Серёга оглядывается на олеографию, висящую над койкой тёти Поли, — портрет царя Николая Второго.
— Да ну тебя, заладил! — Тётя Поля поднимает глаза на «студента». — И до чего же ты худой! Никак ещё похудел! Чисто мощи! Когда уж ты жирку нагуляешь?
— Нагуляю, тётя Поля! Толще вас буду… когда у вас портрет со стенки исчезнет.
— Тьфу ты, окаянный, прости господи, — беззлобно ворчит тётя Поля, — ведь грех этак про царя говорить!
«Студент» придвигает к Лизиной койке табуретку, садится и осторожно отнимает у тёти Поли вязанье.
— Тётя Поля, успеете с чулком. Расскажите-ка нам с ребятами, за что вы его так любите?
— Кого люблю?
— Да того, что на портрете.
— Царя-то? А как же его не любить. Он небось помазанник божий.
— Ишь ты! А кто же его мазал-то?
— Не кощунствуй, греховодник! — И тётя Поля даёт Сане подзатыльник.
— А может, — продолжает «студент», — коли я Се-рёге постным маслом лоб помажу, и он царём станет. Как, Серёга, хочешь?
Серёга и Лиза хохочут. Тётя Поля начинает не на шутку сердиться:
— Да не греши ты, бесстыдник!
— Молчу, молчу, тётя Поля! — Глаза Сани смеются. — Расскажите нам лучше про царя, какой он. Может, и мы его полюбим.

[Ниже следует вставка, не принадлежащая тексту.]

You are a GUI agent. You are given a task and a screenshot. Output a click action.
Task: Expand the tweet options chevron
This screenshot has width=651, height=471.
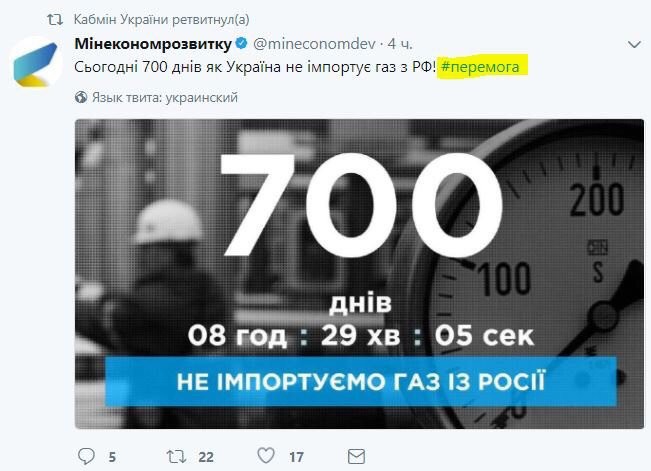(634, 44)
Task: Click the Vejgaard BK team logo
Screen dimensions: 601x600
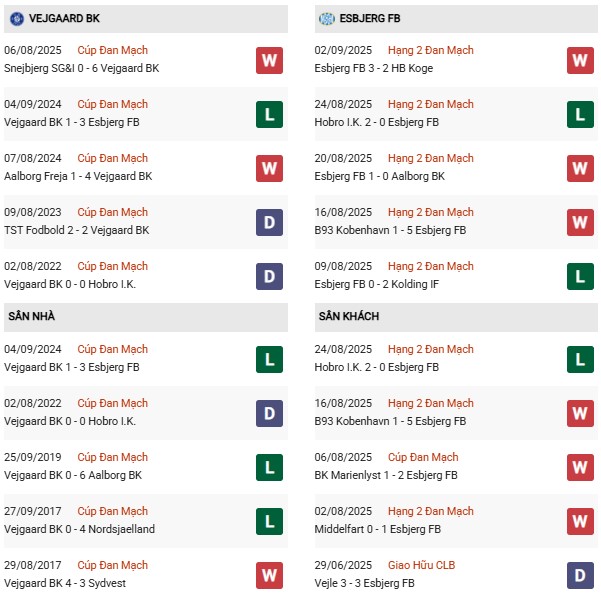Action: coord(16,18)
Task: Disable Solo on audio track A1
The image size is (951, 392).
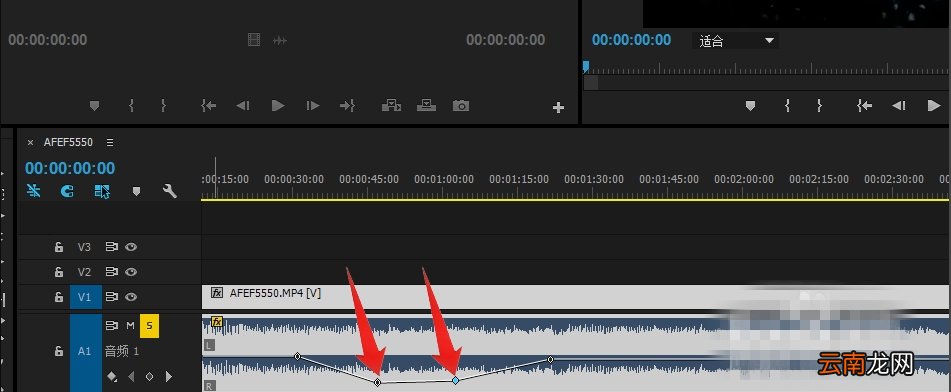Action: coord(149,326)
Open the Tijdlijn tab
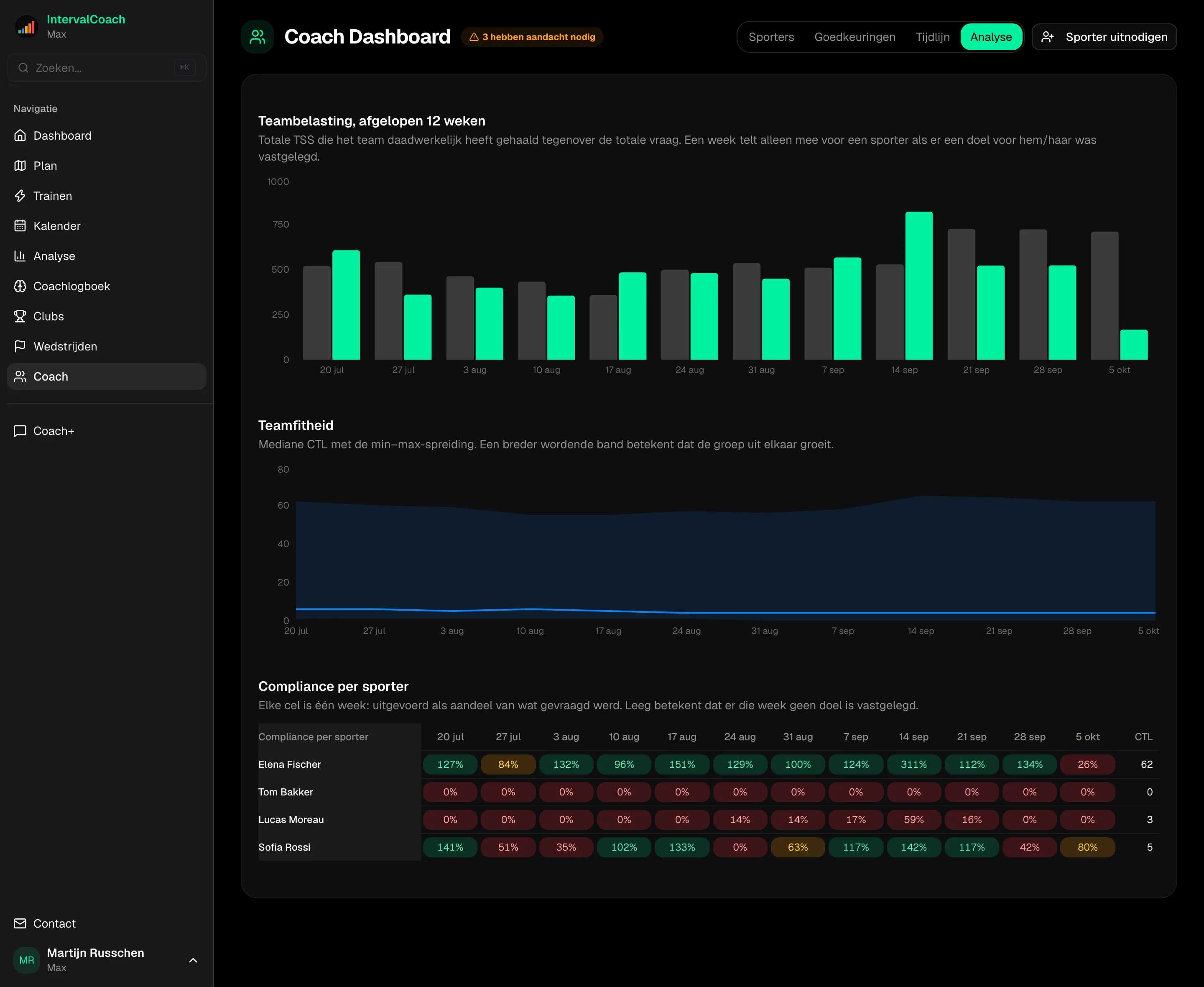1204x987 pixels. [x=932, y=37]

Тётя Поля глубоко вздыхает и начинает нараспев, словно сказку рассказывает:
— Ты вот, Саня, кощунствуешь, а мне его, царя-батюшку, жалко. Уж до чего ж жалко! Посадили его в чертоги каменные, как птичку вольную в клетку золочёну, отгородили его от народушка стенами толстыми да стражей лютой, окружили его министрами хитрыми да подлыми, — и ничего-то ничегошеньки он про нас, грешных, не знает, не ведает… А уж тоска-то злая его грызёт, а уж сердце-то его чистое за народушко болеет. Позовёт он слуг своих верных, наказывает им: «Проберитесь, слуги мои верные, через все заставы и заслоны, посмотрите, как живёт мой народушко, не нуждается ли в чём, не обижают ли его министры хитрые, князья да дворяне жадные…» Пойдут слуги верные, потолкаются средь народушка, увидят, каково живётся нам, горемычным, увидят, как неправда да горе широким половодьем по всей Рассее-матушке разлилось… Заплачут они горькими слезами и побредут обратно в чертоги царские. Расскажем, мол, царю-батюшке всю правду про его народушко. Ан глядь! — министры хитрые, князья да графья их уж у порога сторожат, ловят да приказывают: «Говорите царю: всё, мол, распрекрасно в твоей стране, царь-батюшка, весело, богато народ живёт, за тебя бога молит. А коли не так скажете — головы с плеч полетят»-. Что ж слугам делать? Каждому небось голова дорога… Ну и наврут царю-батюшке с три короба — а он и не знает, то ли верить, то ли не верить, а тоска-то и не проходит.